Patient Education: Teaching patients the skills to self-monitor and manage asthma and to use a written asthma action plan, which should include instructions for daily treatment and ways to recognize and handle worsening asthma is a vital component of asthma treatments.
Control Of Environmental Factors: Multiple approaches to limit exposure to allergens and other substances that can worsen asthma are recommended over single steps, which are rarely sufficient. Treating chronic problems such as rhinitis and sinusitis, gastroesophageal reflux, overweight or obesity, obstructive sleep apnea, stress, and depression may help improve asthma control.
Medications: Always use a stepwise approach to control asthma, in which medication doses or types are stepped up as needed and stepped down when possible. Treatment is adjusted based on the level of asthma control. Asthma treatments are different for three age groups: 0-4 years, 5-11 years, and 12 years and older, since they react differently to asthma medications.
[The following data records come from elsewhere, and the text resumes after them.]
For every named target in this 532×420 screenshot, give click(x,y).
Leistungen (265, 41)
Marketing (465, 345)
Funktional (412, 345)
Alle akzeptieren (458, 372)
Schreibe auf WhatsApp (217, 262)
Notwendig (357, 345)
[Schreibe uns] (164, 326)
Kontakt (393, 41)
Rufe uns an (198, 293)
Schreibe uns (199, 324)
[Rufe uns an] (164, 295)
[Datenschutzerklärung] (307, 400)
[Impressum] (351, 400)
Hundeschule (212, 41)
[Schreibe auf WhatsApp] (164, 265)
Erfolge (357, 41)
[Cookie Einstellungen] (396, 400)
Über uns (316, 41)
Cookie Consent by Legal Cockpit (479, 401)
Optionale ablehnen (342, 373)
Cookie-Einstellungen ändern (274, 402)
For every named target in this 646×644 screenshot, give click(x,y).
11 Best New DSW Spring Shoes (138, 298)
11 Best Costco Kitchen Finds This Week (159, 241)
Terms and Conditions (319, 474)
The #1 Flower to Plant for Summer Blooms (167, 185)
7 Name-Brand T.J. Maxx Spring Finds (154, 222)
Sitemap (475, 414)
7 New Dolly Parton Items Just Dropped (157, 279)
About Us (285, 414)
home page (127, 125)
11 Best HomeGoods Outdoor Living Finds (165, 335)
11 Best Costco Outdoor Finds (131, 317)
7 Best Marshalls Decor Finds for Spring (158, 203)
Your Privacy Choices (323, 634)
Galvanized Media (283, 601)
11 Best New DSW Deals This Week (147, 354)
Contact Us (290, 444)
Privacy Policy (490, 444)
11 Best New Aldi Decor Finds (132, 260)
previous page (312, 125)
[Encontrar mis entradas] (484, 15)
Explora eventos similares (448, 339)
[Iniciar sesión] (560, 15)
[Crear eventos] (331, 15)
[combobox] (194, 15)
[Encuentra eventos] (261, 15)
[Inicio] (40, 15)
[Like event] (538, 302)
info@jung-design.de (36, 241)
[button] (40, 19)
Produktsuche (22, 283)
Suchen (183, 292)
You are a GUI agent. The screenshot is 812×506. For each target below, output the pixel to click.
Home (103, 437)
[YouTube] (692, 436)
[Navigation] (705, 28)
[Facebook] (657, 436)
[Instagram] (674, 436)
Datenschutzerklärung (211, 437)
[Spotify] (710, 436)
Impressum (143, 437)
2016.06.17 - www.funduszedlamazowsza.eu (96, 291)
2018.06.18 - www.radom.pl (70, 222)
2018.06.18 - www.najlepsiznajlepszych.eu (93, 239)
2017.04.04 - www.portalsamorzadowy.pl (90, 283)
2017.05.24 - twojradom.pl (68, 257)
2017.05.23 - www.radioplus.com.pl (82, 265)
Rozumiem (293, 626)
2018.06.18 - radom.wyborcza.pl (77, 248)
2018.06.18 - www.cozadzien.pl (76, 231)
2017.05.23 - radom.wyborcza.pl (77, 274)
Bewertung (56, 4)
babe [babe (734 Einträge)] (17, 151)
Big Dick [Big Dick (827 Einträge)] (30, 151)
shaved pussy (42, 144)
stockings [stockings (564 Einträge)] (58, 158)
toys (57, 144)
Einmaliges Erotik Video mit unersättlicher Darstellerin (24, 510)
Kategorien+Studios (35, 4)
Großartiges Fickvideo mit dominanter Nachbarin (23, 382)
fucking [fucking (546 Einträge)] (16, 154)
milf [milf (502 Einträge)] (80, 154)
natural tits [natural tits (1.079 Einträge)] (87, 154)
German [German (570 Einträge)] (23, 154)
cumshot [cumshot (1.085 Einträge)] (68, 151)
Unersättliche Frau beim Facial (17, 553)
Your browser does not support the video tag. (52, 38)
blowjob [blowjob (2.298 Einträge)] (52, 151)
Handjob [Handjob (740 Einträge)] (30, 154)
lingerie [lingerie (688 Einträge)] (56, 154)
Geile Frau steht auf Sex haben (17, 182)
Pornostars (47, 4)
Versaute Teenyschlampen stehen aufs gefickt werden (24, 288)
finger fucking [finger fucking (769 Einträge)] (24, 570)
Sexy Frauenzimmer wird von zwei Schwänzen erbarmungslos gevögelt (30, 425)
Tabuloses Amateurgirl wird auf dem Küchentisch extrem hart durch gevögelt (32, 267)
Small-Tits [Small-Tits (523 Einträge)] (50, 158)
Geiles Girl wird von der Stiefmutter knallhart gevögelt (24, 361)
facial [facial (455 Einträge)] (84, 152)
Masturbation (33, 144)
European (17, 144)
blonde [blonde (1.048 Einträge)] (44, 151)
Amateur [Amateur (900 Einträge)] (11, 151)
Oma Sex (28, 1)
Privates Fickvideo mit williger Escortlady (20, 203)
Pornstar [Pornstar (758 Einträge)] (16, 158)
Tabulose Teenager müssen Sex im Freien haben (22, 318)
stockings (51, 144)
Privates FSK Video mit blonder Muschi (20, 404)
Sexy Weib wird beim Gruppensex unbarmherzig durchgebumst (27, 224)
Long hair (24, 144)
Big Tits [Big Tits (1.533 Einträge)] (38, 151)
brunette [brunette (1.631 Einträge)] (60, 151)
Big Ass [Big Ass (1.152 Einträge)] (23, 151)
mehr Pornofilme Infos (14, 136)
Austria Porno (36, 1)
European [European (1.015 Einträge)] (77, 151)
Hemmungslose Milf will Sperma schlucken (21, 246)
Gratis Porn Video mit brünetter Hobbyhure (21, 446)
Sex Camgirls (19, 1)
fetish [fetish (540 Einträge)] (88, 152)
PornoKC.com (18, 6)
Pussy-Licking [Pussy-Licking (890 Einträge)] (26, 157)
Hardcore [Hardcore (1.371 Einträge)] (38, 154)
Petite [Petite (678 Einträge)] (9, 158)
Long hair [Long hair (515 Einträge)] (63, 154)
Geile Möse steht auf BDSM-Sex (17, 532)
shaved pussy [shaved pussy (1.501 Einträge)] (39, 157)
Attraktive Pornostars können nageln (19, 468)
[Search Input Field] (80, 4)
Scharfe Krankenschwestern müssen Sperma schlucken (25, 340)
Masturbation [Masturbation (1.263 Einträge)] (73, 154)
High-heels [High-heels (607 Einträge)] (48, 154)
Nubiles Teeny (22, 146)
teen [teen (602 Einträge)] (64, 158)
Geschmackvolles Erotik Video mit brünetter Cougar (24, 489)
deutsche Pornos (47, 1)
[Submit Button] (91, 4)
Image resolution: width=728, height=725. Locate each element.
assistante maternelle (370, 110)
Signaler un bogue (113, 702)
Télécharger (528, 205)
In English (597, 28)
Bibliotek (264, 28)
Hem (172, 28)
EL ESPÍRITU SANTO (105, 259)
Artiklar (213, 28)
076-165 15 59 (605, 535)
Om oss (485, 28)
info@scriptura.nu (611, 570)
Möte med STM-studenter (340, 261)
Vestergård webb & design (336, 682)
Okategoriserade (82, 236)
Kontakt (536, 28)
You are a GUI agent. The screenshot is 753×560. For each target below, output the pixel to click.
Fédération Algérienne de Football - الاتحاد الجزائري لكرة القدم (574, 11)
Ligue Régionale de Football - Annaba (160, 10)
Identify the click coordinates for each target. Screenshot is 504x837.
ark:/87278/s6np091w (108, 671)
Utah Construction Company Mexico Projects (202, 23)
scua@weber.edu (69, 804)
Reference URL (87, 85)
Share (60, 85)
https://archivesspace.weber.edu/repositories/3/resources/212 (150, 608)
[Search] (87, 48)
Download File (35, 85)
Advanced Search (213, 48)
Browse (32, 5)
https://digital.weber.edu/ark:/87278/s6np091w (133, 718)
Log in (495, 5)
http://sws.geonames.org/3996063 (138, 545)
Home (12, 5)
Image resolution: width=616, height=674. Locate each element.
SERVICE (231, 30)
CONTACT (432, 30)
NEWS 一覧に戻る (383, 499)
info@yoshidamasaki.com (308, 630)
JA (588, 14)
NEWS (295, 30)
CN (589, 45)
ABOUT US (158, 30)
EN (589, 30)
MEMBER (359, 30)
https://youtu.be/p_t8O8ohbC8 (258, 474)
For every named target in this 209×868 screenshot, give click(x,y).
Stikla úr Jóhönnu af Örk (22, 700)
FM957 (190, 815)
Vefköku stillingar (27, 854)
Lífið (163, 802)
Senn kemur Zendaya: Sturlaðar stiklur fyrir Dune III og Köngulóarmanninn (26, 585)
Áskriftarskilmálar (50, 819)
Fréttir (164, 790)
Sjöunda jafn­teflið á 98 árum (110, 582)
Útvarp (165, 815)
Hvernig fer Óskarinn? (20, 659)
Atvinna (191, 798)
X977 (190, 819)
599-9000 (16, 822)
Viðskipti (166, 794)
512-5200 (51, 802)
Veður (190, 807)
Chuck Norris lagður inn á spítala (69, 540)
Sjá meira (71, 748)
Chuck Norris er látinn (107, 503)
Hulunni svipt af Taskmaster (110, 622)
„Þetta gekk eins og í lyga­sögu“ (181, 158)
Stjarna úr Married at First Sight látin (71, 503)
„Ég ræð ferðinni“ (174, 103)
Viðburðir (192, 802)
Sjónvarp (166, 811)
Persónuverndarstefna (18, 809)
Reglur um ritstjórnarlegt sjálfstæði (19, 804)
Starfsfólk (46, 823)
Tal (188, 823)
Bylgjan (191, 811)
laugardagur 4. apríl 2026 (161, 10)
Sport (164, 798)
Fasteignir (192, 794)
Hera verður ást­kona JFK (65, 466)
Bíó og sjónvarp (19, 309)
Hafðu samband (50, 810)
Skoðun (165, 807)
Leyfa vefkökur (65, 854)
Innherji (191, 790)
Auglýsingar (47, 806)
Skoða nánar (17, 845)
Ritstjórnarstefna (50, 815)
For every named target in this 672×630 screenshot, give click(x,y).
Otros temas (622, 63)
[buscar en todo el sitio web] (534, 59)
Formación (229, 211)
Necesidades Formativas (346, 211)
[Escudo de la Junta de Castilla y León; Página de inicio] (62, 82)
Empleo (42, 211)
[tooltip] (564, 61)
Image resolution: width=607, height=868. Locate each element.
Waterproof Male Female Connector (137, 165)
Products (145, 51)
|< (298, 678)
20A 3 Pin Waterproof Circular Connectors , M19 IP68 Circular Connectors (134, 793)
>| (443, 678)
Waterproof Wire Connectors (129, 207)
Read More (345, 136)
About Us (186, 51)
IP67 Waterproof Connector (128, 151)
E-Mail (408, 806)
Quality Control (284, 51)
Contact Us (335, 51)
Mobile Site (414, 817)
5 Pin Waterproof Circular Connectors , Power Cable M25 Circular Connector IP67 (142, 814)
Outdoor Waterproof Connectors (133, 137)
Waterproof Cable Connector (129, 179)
Long Term Asthma Treatments
Those with persistent asthma (in other words, those who have symptoms more than twice a week during the day or more than twice a month at night) need both long-term control medications to control asthma and prevent exacerbations, as well as quick relief medications for symptoms as needed. Inhaled corticosteroids continue to be the most effective long-term control medication across all age groups.
New recommendations on asthma treatments include leukotriene receptor antagonists and cromolyn for long term control; long acting beta agonists as adjunct therapy with inhaled corticosteroids; omalizumab for severe asthma; and albuterol, levalbuterol, and corticosteroids for acute exacerbations.
At A Glance
- The Guidelines for the Diagnosis and Management of Asthma 2007 set new guidelines for asthma treatments based on a patient's needs and level of asthma control.
- Patients need the skills to self-monitor and manage asthma and to use a written asthma action plan
- Always use a stepwise approach to control asthma, in which medication doses or types are stepped up as needed and stepped down when possible.